Blood-feeding livestock mites can be detected with wearable sensor technology nicknamed “Fitbits for chickens.” To help farmers detect mite infestations, a team of entomologists, computer scientists, and biologists led by University of California-Riverside entomologist Amy Murillo has created a new insect detection system. The team’s work is detailed in the journal Scientific Reports.
In recent years, concern for the well-being of livestock has given rise to more farms where poultry are allowed to roam. Though this freedom improves the quality of chickens’ lives, free-range chickens are still subject to insect infestations.
“The trend in egg sales is ‘cage free,’ but that doesn’t necessarily mean the chickens are insect free,” Murillo said.
Of particular concern to scientists is the northern fowl mite, which Murillo said feeds on chicken blood and lives on hens in feathers surrounding “the butt area of the chicken.”
In addition to the economic consequences of infected hens laying fewer eggs, mites can make the chickens sick and cause lesions to develop on their skin. “Fowl mites are very unpleasant for the birds being fed upon and cause an itchy immune response,” Murillo said.
To devise their detection system, Murillo’s team first identified three key chicken pastimes closely linked to chickens’ well-being: pecking, preening, and dustbathing.
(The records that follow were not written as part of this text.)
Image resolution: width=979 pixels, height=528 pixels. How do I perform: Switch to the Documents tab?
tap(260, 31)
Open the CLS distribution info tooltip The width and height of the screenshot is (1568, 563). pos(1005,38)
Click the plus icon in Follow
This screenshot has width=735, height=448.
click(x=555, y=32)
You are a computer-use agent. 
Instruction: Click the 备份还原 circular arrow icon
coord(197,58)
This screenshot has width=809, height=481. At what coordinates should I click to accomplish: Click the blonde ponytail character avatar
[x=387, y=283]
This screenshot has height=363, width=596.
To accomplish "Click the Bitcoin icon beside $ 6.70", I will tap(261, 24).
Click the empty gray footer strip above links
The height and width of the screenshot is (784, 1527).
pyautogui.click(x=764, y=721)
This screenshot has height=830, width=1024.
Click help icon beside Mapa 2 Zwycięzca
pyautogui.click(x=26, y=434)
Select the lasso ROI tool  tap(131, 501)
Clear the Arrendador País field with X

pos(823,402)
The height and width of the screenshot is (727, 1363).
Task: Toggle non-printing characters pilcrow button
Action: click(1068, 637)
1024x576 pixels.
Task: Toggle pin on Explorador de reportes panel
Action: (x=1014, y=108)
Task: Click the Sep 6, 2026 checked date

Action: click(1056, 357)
The team hypothesized they would see a big increase in preening and dustbathing among infected chickens because these activities keep feathers clean.
The team placed motion sensors into tiny backpacks the chickens could wear without discomfort. The next challenge was translating data from these sensors into algorithms that could be detected as behaviors.
Alireza Abdoli, a doctoral student in computer science at UCR, explained that quantifying fowl behavior isn’t as simple as working with human behaviors like walking, because it isn’t as regular.
In order to train a computer to recognize chicken behaviors, Abdoli had to take an unusual approach. He created an algorithm, or set of instructions, for the computer that considers the shape that the backpack sensor data makes on a graph, as well as features of the data such as mean and max.
“Most algorithms use either shape or features, but not both,” Abdoli said. “Our approach is exciting because it increases the accuracy of the data so much and is key to making good decisions about the chickens’ health.”
Traditional animal behavior studies have had to rely on video or visual observations, which can be both time consuming and prone to errors. Murillo did some flock observations at the beginning of the project to make sure the computer’s conclusions about behaviors were accurate. Once they were certain, observations were no longer necessary, and the computer could take over.
Not only does this new approach increase the reliability of scientists’ observations, it also increases the number of animals and length of time they can be tracked.
The flock in this study did suffer from a mite infestation, which the team related to an increase in cleaning behaviors. Once the birds were treated and healed, the data showed preening and dust baths went back to normal levels.
Far more than farm fashion, these “Fitbits for chickens” offer valuable information for livestock farmers.
“These results could let farmers know it’s time to examine their birds for parasites,” Murillo said. “And the tools we developed can also be used examine the effects of any change in a bird’s environment or diet.”